Within the data below, find the string "will" and return each line where it occurs.

DATASET CONTENT:
::::::
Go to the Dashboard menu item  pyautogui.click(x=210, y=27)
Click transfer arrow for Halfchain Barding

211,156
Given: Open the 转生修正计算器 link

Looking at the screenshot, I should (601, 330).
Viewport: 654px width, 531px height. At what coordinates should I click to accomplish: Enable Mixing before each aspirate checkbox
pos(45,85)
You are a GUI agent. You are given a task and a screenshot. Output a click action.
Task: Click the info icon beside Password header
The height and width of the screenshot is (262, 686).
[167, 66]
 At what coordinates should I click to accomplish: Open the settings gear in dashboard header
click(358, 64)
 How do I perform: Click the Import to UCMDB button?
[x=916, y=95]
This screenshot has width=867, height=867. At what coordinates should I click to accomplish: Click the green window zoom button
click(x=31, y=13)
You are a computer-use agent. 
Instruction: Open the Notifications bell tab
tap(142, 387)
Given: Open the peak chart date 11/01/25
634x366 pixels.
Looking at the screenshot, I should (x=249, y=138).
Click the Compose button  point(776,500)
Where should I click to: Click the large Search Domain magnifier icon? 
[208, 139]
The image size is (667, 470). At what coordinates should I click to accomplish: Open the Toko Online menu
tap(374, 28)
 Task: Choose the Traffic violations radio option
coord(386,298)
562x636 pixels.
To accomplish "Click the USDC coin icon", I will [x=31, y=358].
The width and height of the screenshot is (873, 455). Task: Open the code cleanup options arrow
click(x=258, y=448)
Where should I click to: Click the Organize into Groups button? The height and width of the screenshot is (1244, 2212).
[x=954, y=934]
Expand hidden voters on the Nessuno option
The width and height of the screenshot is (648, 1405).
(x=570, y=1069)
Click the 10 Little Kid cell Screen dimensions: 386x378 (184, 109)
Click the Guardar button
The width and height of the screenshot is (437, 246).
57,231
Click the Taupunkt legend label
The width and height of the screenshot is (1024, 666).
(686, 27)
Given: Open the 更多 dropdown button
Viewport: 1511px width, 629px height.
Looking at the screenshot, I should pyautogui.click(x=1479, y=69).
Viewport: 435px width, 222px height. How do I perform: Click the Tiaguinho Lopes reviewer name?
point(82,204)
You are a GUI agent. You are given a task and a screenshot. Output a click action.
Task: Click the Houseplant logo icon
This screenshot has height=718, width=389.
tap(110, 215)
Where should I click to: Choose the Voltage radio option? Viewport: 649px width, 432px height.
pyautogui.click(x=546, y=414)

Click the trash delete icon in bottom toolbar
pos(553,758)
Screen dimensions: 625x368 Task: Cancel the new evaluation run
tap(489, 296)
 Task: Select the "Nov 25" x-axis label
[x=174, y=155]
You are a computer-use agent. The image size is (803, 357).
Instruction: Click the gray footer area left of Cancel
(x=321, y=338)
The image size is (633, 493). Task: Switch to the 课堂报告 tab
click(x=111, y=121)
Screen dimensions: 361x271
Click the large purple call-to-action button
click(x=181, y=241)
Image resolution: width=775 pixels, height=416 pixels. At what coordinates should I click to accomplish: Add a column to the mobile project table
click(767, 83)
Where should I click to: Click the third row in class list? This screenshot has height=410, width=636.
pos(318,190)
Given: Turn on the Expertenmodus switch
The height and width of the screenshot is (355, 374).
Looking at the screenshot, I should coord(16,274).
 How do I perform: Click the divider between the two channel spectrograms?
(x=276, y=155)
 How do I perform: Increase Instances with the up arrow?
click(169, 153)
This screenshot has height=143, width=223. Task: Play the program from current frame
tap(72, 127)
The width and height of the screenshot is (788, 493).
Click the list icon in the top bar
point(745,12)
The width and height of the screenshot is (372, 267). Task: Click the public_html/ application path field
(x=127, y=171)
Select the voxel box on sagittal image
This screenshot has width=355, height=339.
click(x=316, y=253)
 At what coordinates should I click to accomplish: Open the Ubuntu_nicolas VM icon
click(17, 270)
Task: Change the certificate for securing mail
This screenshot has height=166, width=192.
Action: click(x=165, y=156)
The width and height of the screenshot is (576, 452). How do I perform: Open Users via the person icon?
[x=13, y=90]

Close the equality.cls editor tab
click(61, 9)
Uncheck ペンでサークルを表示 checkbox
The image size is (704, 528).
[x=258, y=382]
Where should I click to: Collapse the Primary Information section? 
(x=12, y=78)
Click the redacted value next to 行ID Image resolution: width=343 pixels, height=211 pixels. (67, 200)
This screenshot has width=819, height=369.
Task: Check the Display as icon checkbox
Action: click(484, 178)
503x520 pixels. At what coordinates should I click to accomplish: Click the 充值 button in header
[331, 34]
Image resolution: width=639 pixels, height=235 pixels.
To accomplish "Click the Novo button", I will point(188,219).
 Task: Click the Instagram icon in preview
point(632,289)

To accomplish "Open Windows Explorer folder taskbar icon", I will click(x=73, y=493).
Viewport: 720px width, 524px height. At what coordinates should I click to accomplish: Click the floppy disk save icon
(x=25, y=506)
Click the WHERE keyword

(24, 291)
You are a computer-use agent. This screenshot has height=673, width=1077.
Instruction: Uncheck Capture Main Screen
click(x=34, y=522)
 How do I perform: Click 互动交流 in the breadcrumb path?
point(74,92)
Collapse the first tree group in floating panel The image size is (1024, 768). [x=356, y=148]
::::::
WRITTEN REPLY:
To accomplish "Click the USDC coin icon", I will [x=31, y=358].
To accomplish "Click the Novo button", I will point(188,219).
To accomplish "Open Windows Explorer folder taskbar icon", I will click(x=73, y=493).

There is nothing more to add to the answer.